Immunoadjuvant dosing titration study on TC-1 tumors. Single dose of 6 Gy RT combined with anti-CD40 in single direct injection (concentration 20 µg/tumor) induced an abscopal effect, autoimmune memory, and autoimmune vitiligo. Other dosing regimens in combination with RT only effected the treated tumors. Once tumors reached treatable size, the right tumors were treated with single dose of 6 Gy or with a combination of agonistic anti-CD40, either in one dose or in three fractionated doses (day 0, 7, 14 post treatment) with a total application of 20 µg mAb. (a) Volumes of treated tumors over time. * p < 0.05; (b) Volumes of untreated (abscopal) tumors over time. Error bars are SEM. * p < 0.05; (c) Overall survival. n = 5 mice/group. *** p < 0.001 (d) Body weight averages of all groups. Increasing body weight corresponds to better mouse condition and smaller/no tumors. (e) Representative CT images of mice, two weeks after treatment. Orange color correlates to treated tumor and green to non-treated tumor. (f) Representative picture of vitiligo that occurred in mice in combination group of RT and single direct injection of anti-CD40 (20 µg) that had been re-challenged with TC-1 tumors.

Figure 5

Scheme of Abscopal Effect. Irradiation of the cancer cells leads to apoptosis and immunogenic cell death, which contributes to higher release of tumor neoantigens. Radiation causes decrease of myeloid-derived suppressor cells (MDSCs), increased expression of major histocompatibility complex I (MHC I) on tumor cells and production of cytokines and chemokines attracting T-cells.
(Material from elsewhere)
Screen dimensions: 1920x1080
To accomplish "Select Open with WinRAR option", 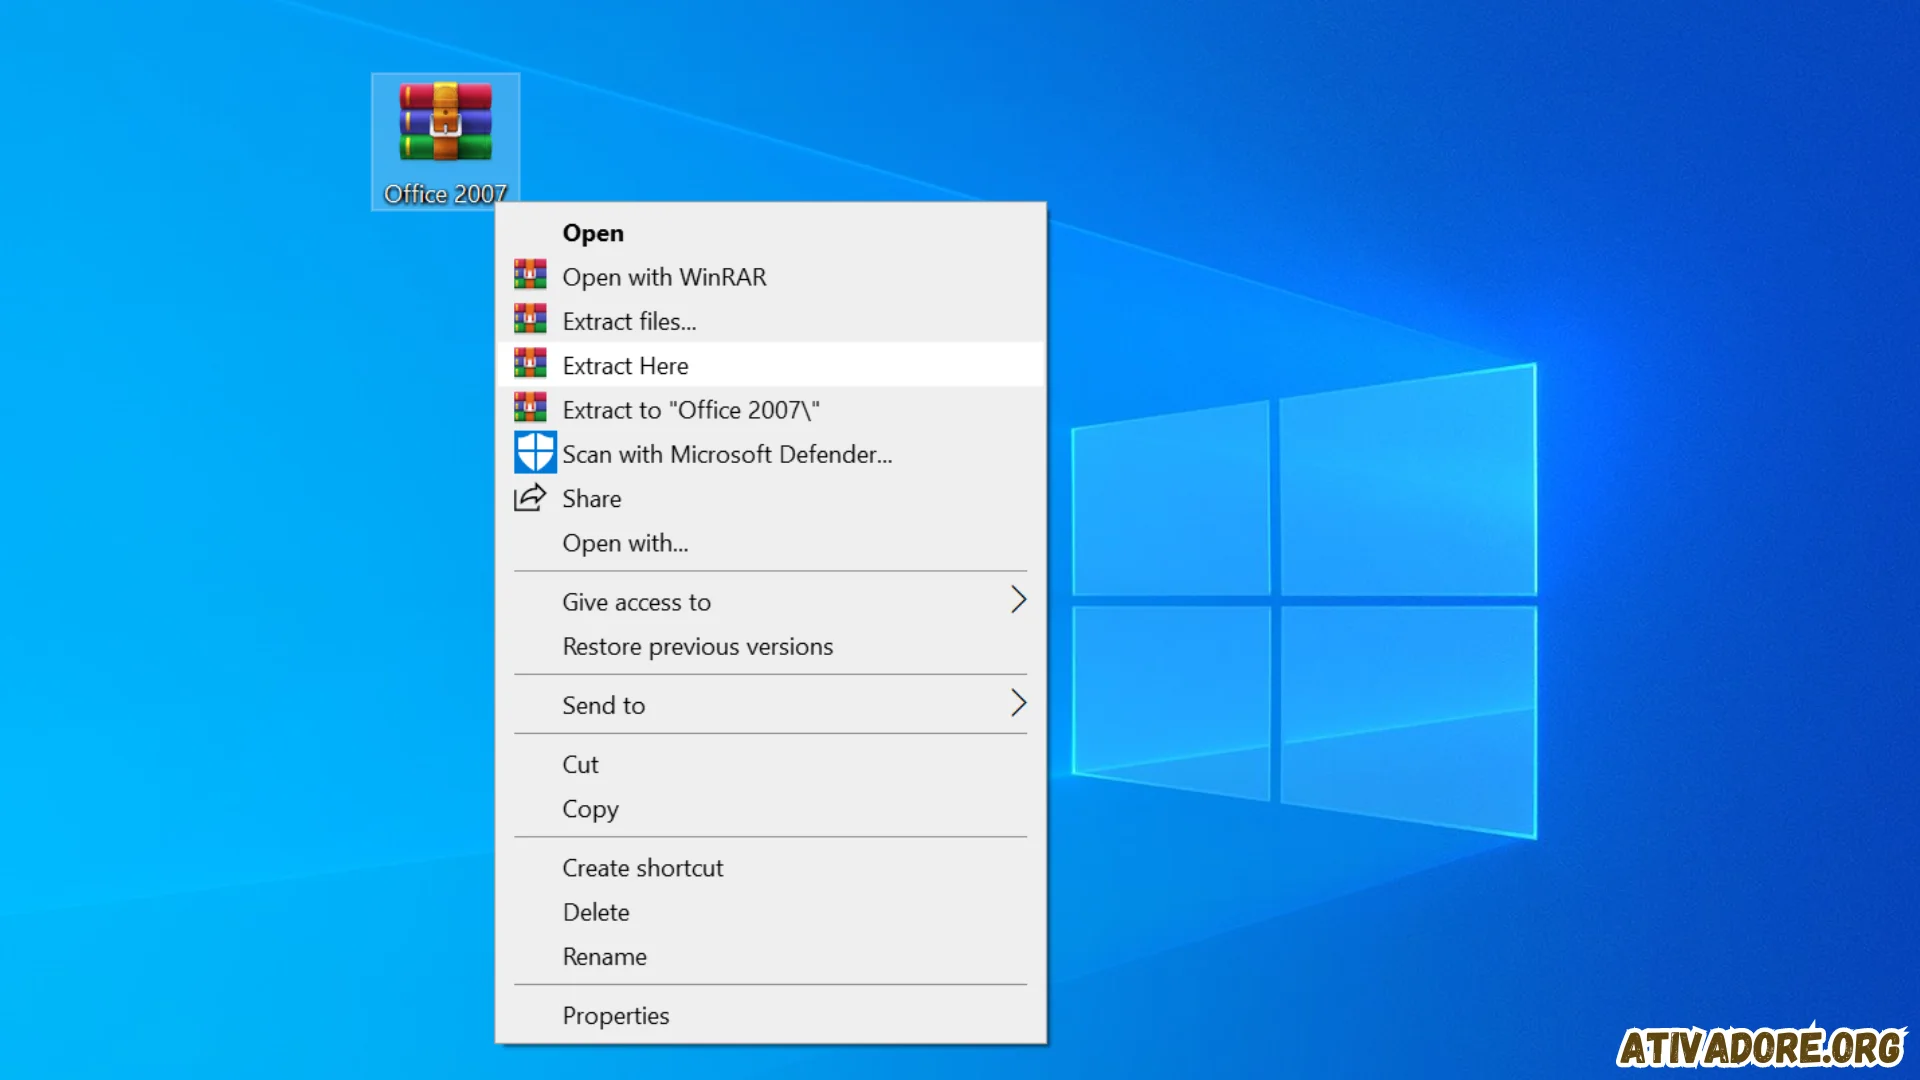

Released neoantigens are up-taken by APCs, migrate through lymphatic vessels to lymphatic nodules, where they are presented to naïve T-cells by interaction of MHC I with T cell receptor (TCR). Naïve T-cells become activated upon further co-stimulatory signals, such as CD80, CD40 and CD28. Activated T-cells, mainly effector T-cells, proliferate and differentiate into neoantigen-specific cytotoxic T cell. These cells then migrate from lymph nodes and accumulate in the places with the neoantigen “label”, meaning all primary and metastatic tumor lesions. The abscopal effect could be hampered by presence of cytotoxic T-lymphocyte associated antigen 4 (CTLA-4) or programmed-death ligand 1 (PD-L1), which have immunosuppressive effect.